The accidental needle stick is one of the factor scausing spreading out of infectious diseases among health care workers; this study showed that 74.3% of HWS were susceptible to needle stick during their career, thus a prevention guidelines should be adopted. The institution of regulatory measures to curbing the risks of unsafe use and disposal of injections is essential. Needle sticks reporting system and evaluation measures are important in curbing infections resulted from a mal use and unsafe disposal. Most of the providers in the current study 92.0% had shown a satisfactory response towards the adopted evaluation measures of prevention of after use injections’ hazards. Standardized procedure is better be used to assess all reported occupational exposures to blood [17].

The present study revealed a routine after use recapping pattern of injection (26%) which might lead to possibility of needle’s stick as reported by Khushdil et al. [18] that (55%) of nurses got needle sticks and 58% of them were injured at the time of recapping the syringe. The needle recapping in current study was less when compared with a Nigerian study [19] that 30.4% of health workers recap needles. Mahfouz [20] and Hutin [21] reported that needle recapping with other factors are the major causes of injury among health workers.

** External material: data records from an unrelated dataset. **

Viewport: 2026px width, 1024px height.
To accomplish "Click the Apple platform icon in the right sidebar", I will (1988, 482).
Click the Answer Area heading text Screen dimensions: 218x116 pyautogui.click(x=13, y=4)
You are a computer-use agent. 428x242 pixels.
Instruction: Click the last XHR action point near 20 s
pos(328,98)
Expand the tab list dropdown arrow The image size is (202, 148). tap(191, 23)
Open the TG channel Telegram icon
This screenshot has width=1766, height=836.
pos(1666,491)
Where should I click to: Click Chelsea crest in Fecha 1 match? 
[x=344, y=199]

In a British study, senior surgeons reported 29 needle stick injuries in two years [22] while 59% of 311 German medical students recalled at least one needle stick injury during their medical study [24].

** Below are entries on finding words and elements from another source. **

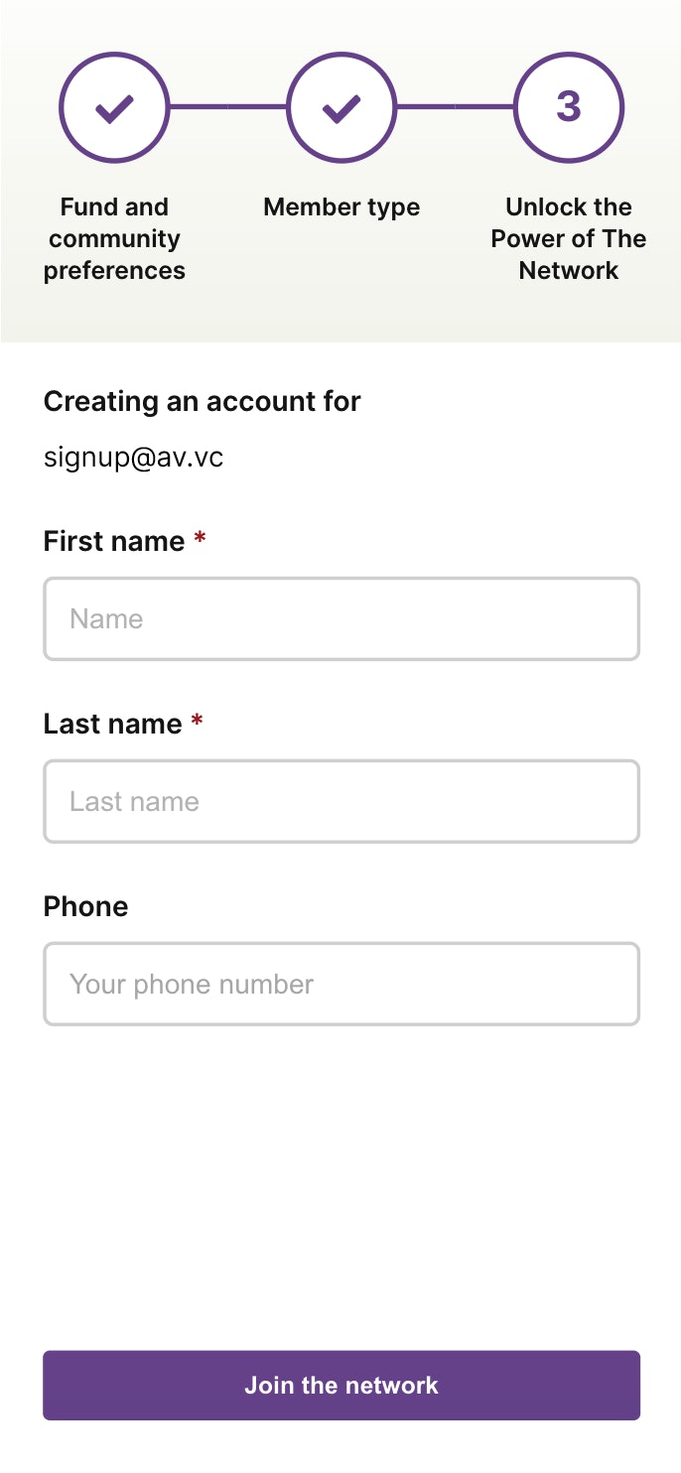Click the Creating an account for heading
Screen dimensions: 681x1473
click(203, 402)
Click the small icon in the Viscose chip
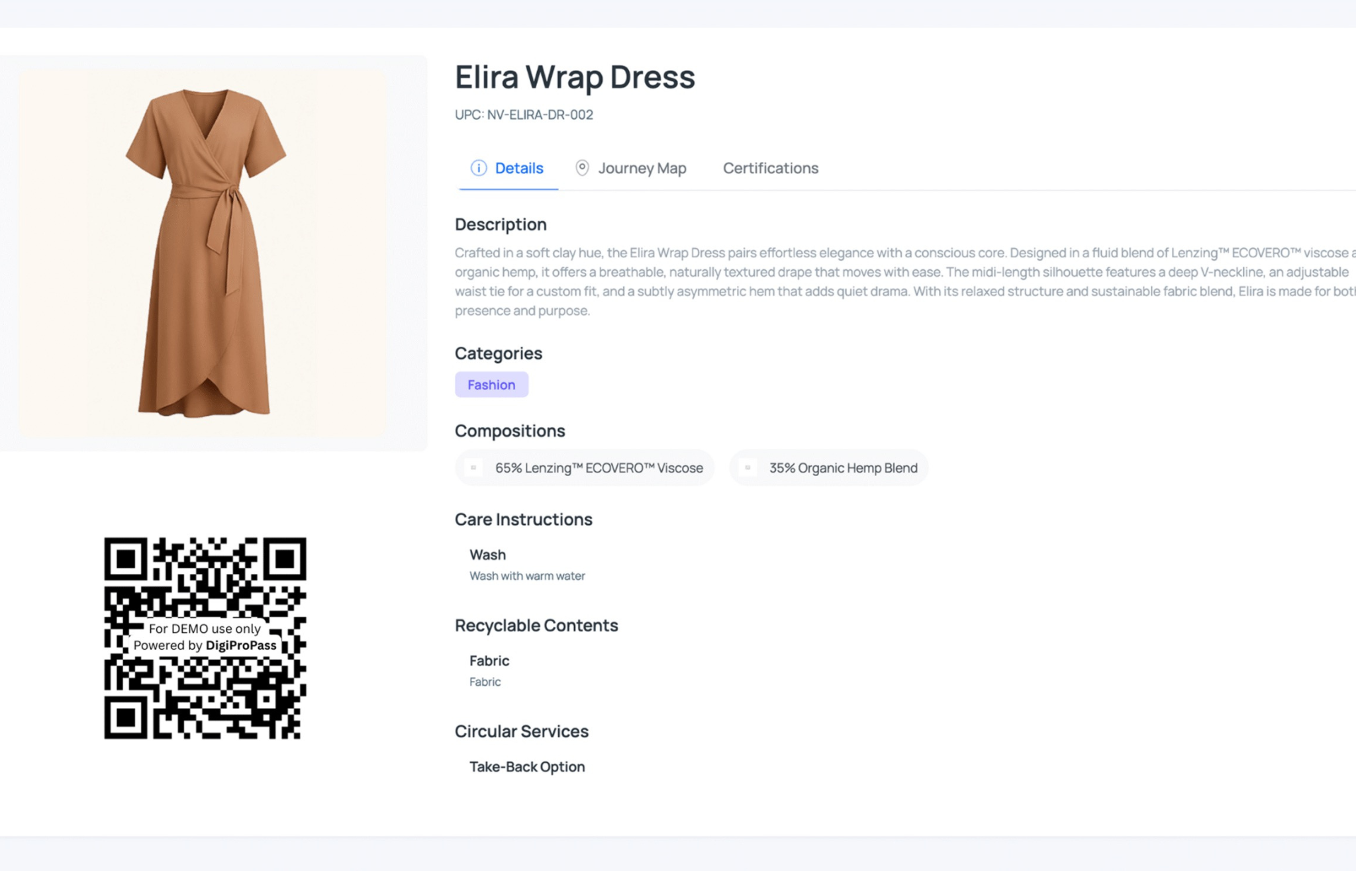1356x871 pixels. coord(473,468)
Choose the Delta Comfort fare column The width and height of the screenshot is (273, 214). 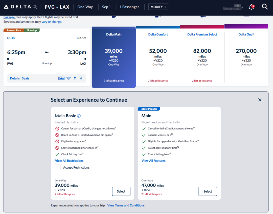(158, 57)
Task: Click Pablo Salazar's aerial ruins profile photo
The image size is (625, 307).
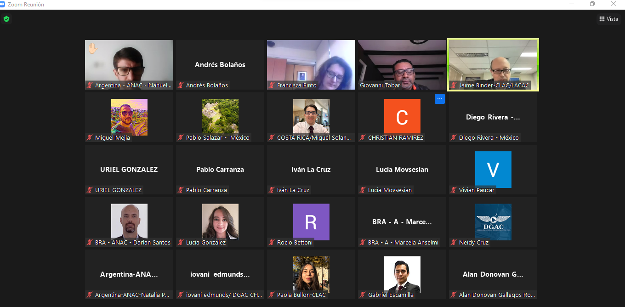Action: [x=220, y=117]
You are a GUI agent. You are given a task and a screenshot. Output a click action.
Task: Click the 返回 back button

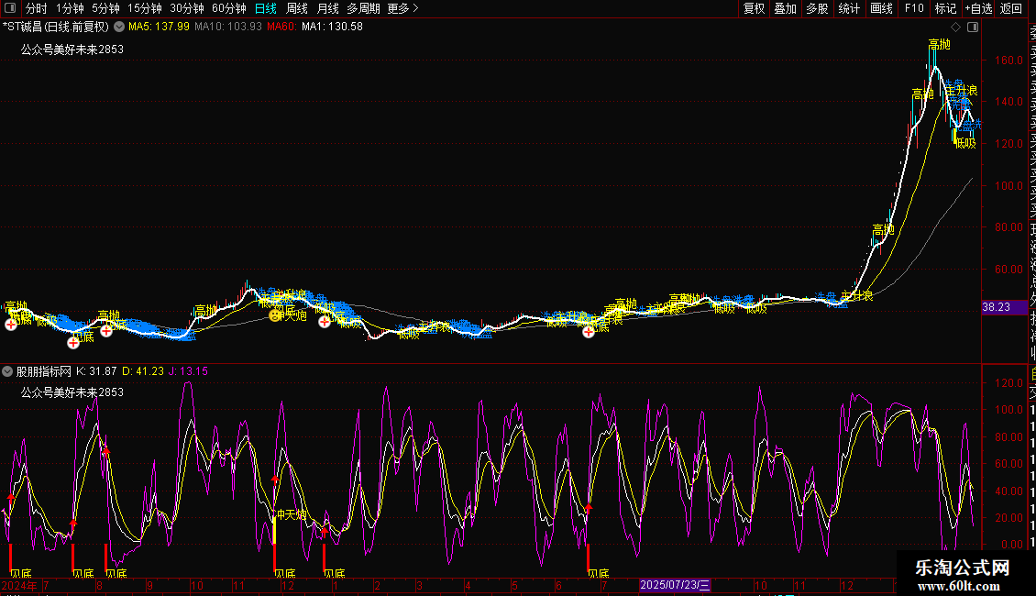pos(1011,8)
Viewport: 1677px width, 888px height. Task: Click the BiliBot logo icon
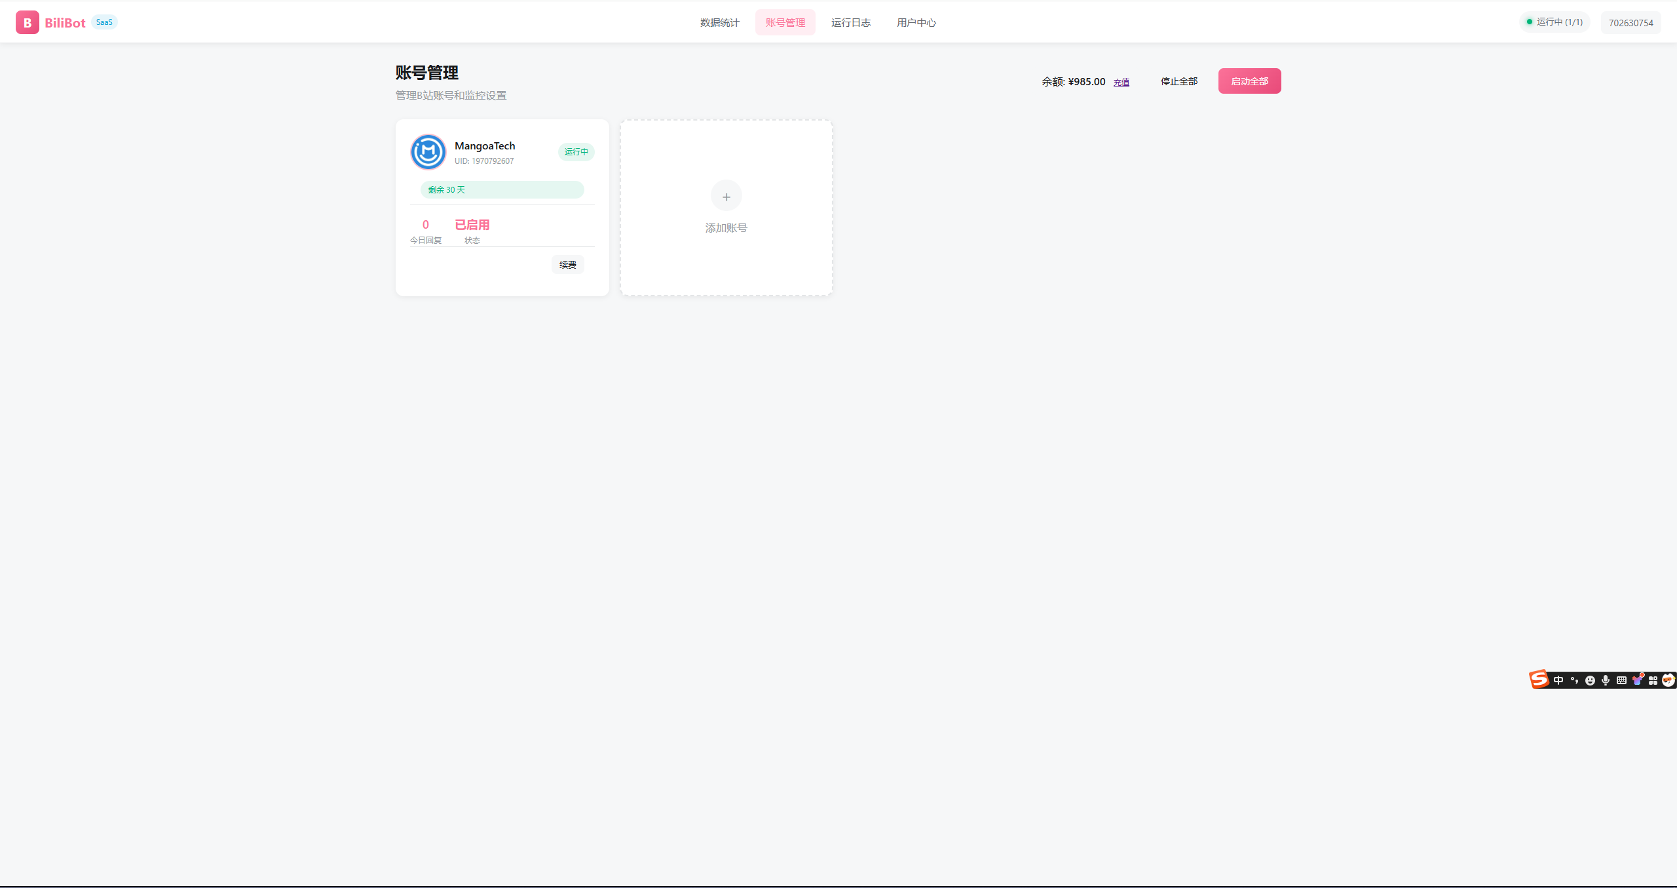(x=27, y=22)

Hepatitis B is the one of the most infectious diseases that transmitted through accidental sticks of used injections among providers; thus vaccination is a vital preventive measure to curbing the spreading out of cross infection. The current study had shown a satisfactory rate of vaccination 76.4% against Hepatitis B Viral infection (HBVi) among HCWs in Saudi Arabia. Omer et al. [23] assured that vaccination is one of the most available effective prevention measures to clinicians and the success of immunization programs depends the rates HCWs acceptance and to the extent of coverage.

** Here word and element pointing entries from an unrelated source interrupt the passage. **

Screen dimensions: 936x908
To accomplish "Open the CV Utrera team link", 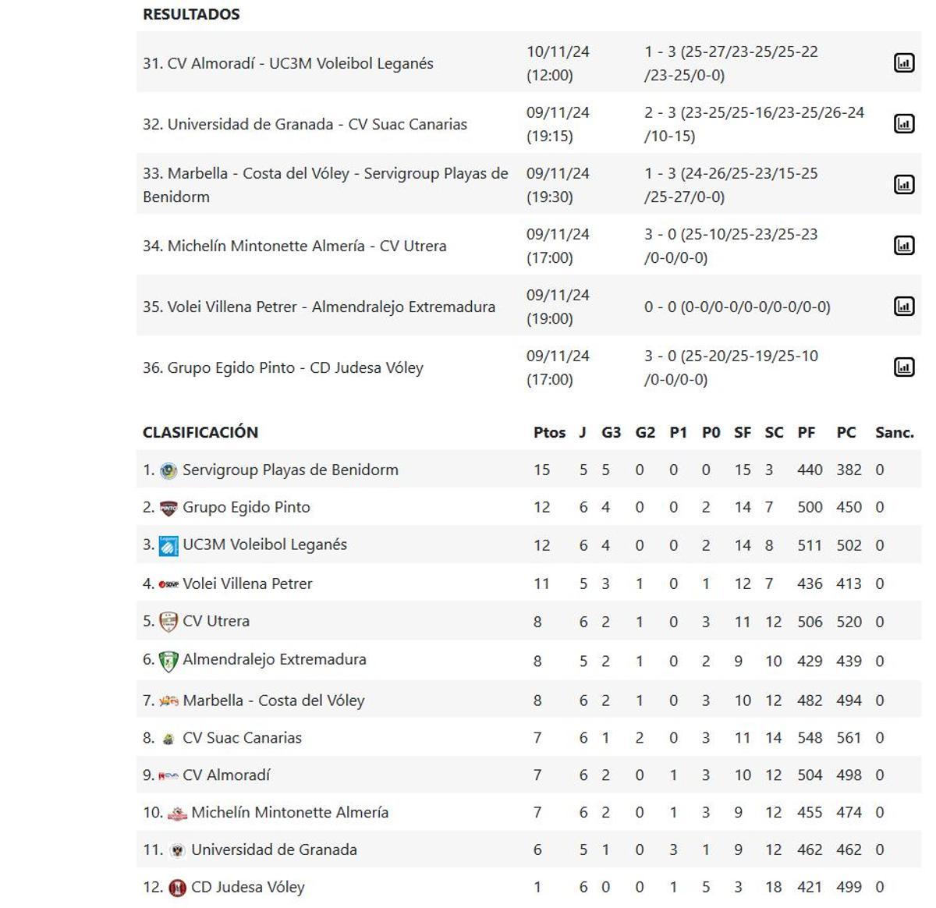I will [218, 621].
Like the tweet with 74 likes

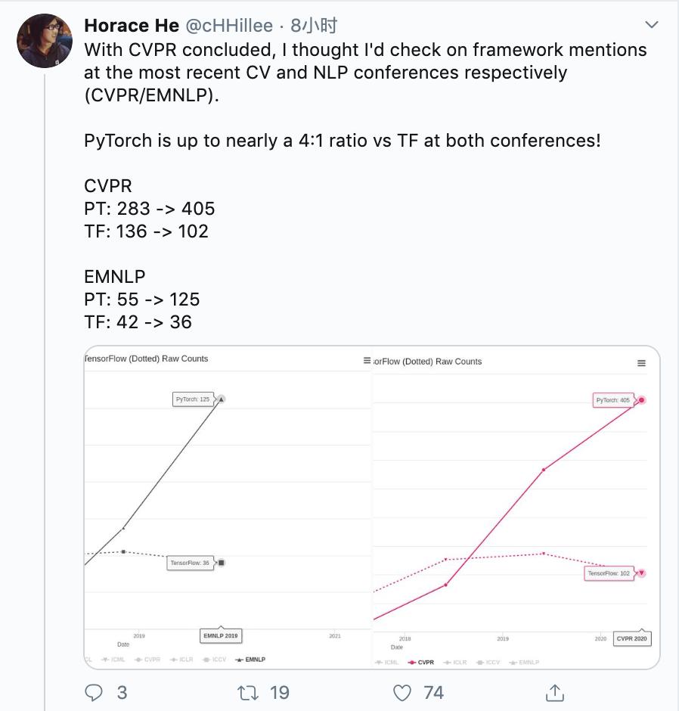404,692
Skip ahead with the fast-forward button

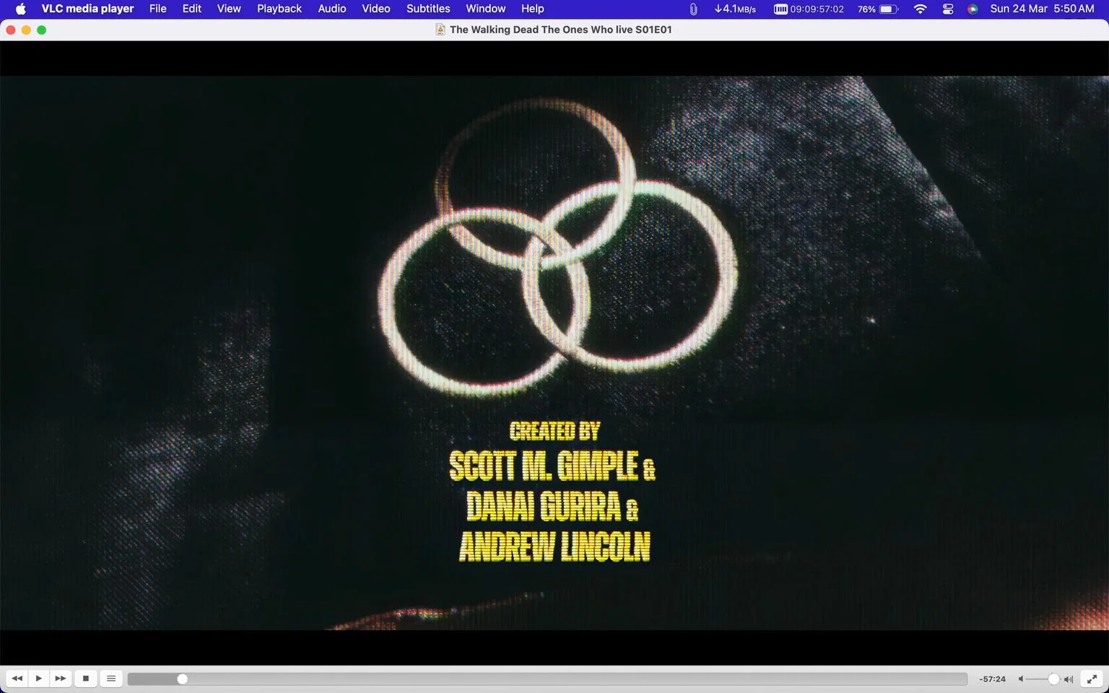61,679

In this study, 79.3% of responded HCWs had education courses on safe injections that can improve dealing with the use and disposal of administered injections. Improved access to medical care and drug treatment has been attributed to attendance at safer injecting facilities as reported by Wyatt [24]. The use of disinfectants to sterilize the site of administration of injections helps to prevent spreading out of microbes, this curbing infection measure was fully adopted in KSA, since 95% of respondents were using sterile disinfectants before injection administration.

Out of the used injections in the investigated health settings, only (32.8%) were incinerated inside the health settings where the administration was taking place, while the rest were disposed outside them. A waste management solution that has proven to be both practical and effective in many countries for both routine immunization services and mass campaigns is the incineration of used needles and syringes on a district basis [25].

The useful observation of utilized standard operating procedures (SOPs) among providers in Saudia86.4% may highly affect the performance of health workers in injections’ administration techniques. Furthermore, this can be supported by continuing medical education programs. Periodic monitoring and such interventions may also further improve safe injection practices [22].

5. Conclusion

Proper use and disposal of injection are the main curbing measures for infection prevention during use of injection and sharp medical devices. Needlestick injuries are the major concern in spreading out of infectious diseases. Continued education in safe use and disposal of injection, along with institution of guidelines, mandatory reporting of needle sticks and staff vaccination is recommended.


Author would like to acknowledge the sincere assisstance that was offered by Dr. Mustafa AwadElkarim Abd Alla in data processing and the pharmacists: Bader Al Thobaity, Motlak Al Joaid and Bader Al Asmary for data collection.